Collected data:

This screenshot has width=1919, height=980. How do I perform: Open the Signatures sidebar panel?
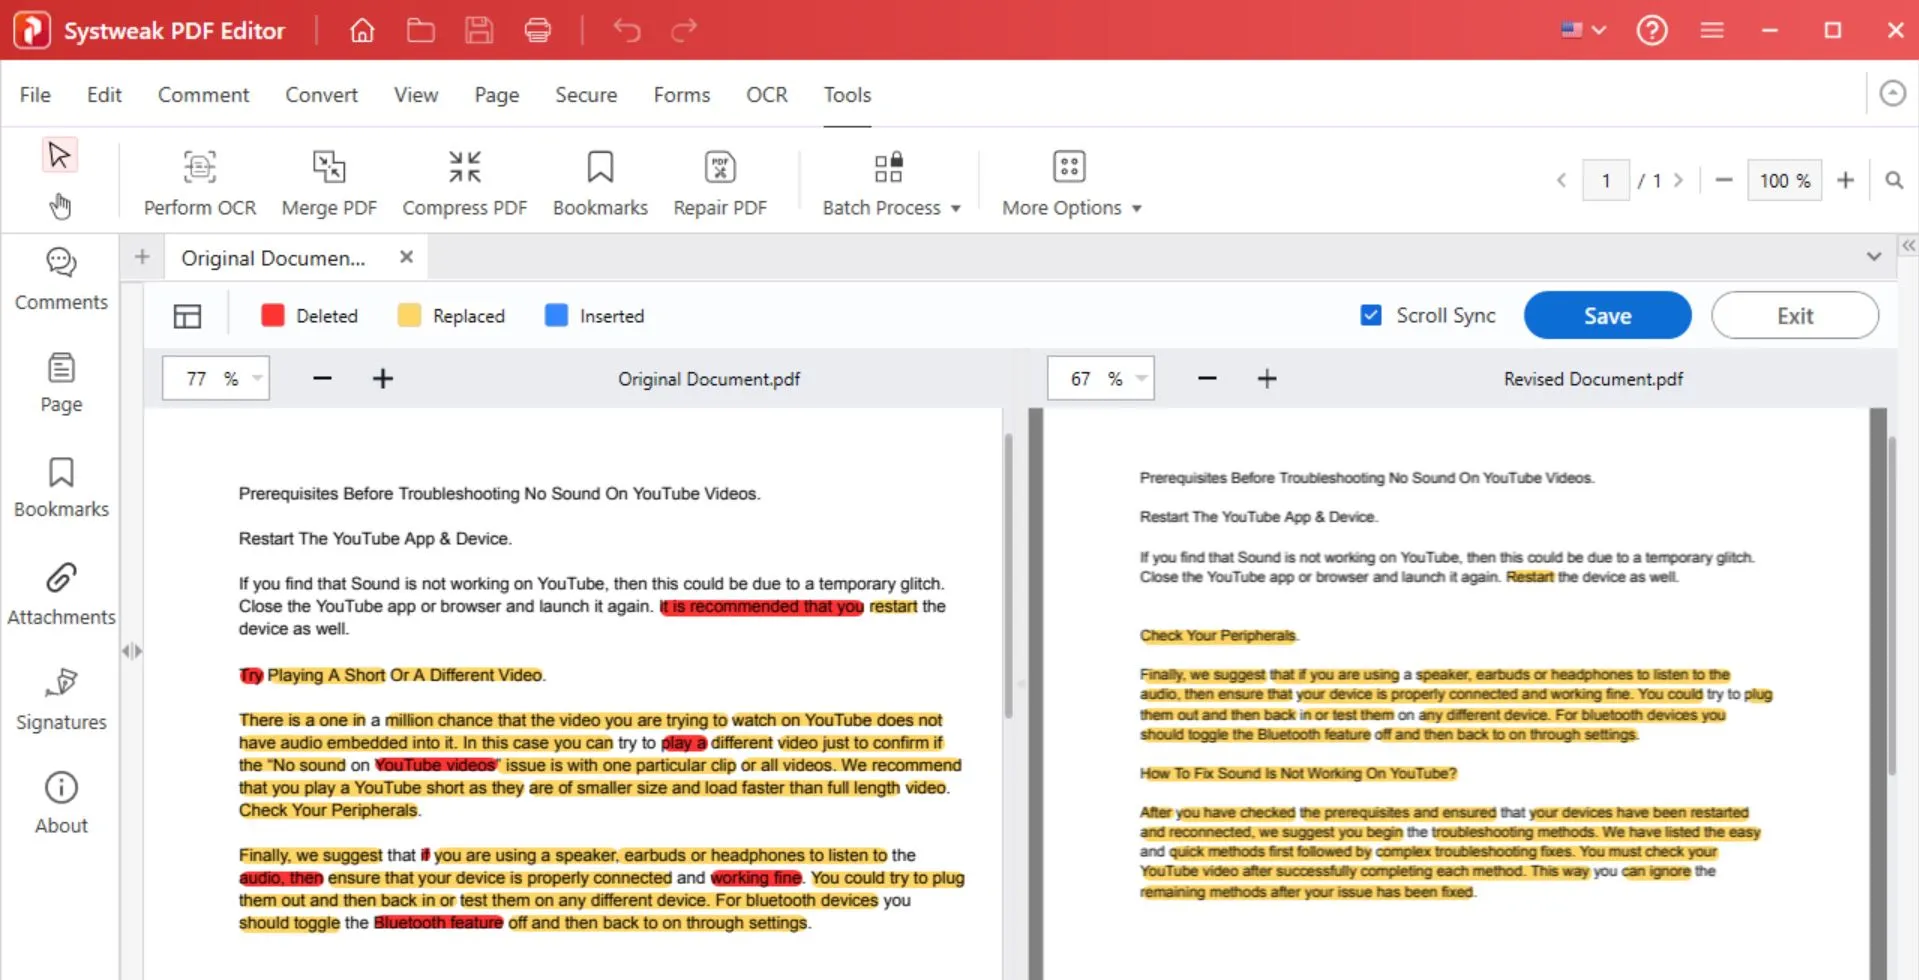pyautogui.click(x=61, y=699)
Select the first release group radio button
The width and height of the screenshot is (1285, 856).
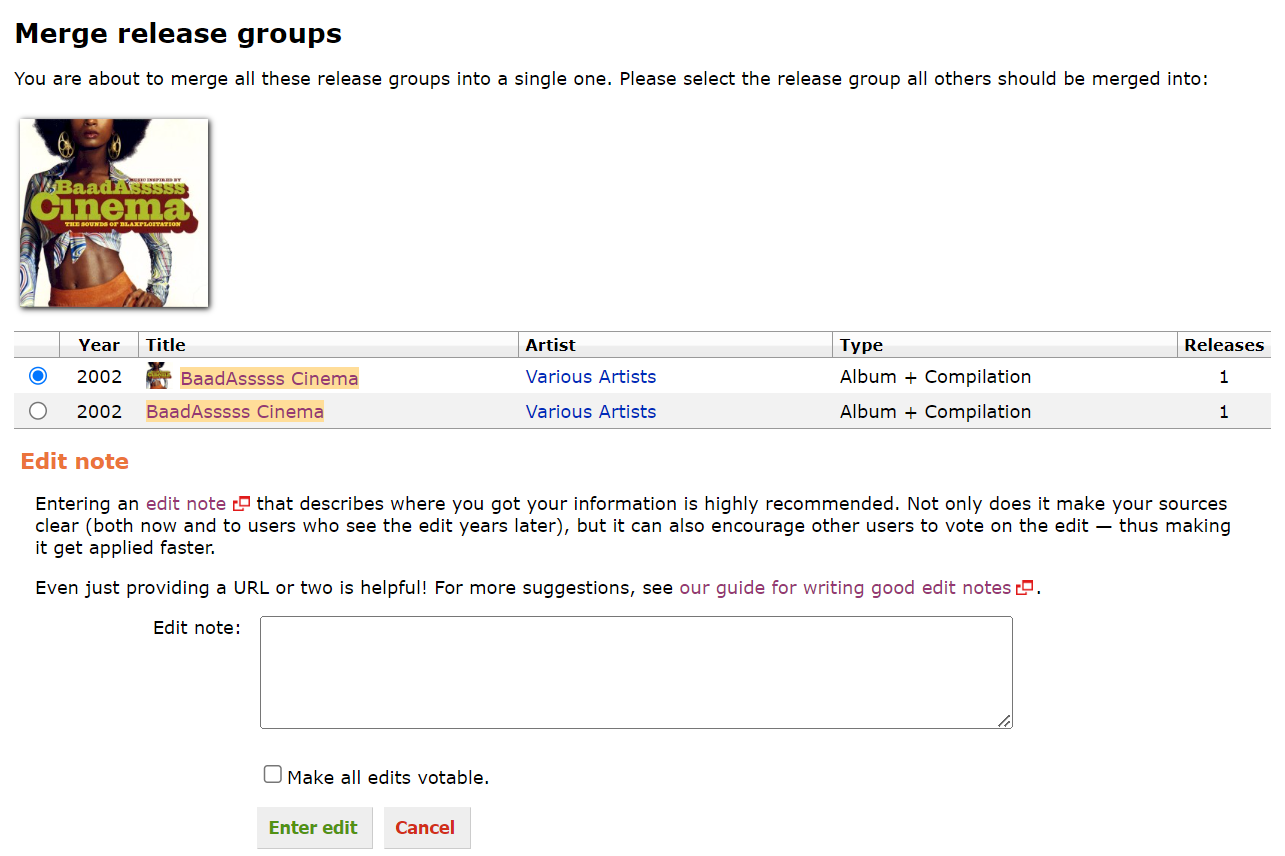click(38, 376)
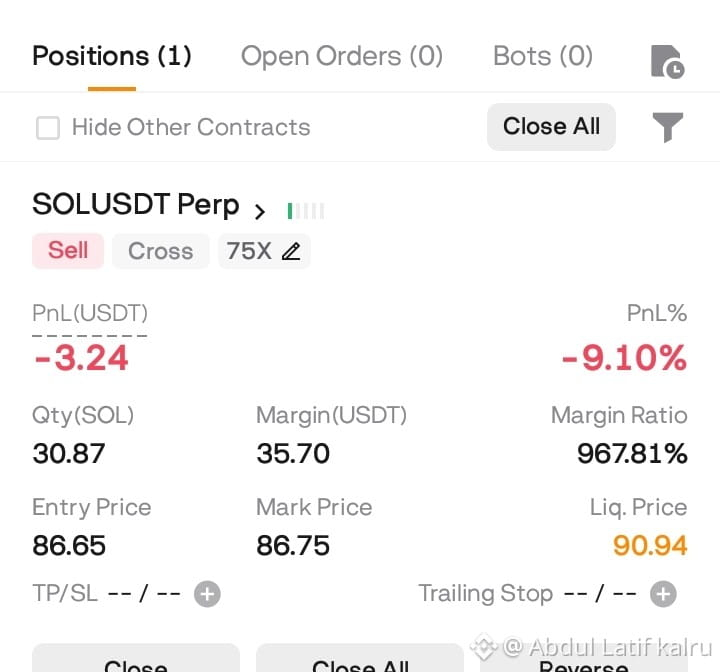The height and width of the screenshot is (672, 720).
Task: Open SOLUSDT Perp chevron arrow
Action: [259, 211]
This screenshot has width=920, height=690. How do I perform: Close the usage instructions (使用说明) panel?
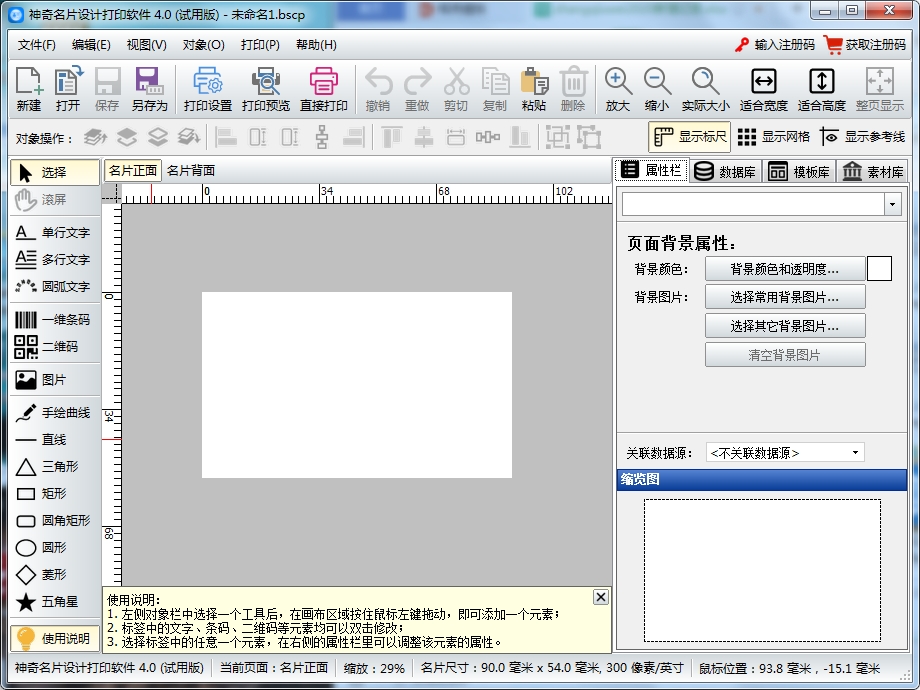pyautogui.click(x=600, y=597)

> Your task: Your task is to return the lines above, from the first one up to and including the line containing "Select the first release group radio button", minus any pictures.

> Exercise result:
This screenshot has width=1919, height=980. How do I perform: Open the Signatures sidebar panel?
pyautogui.click(x=61, y=699)
Select the first release group radio button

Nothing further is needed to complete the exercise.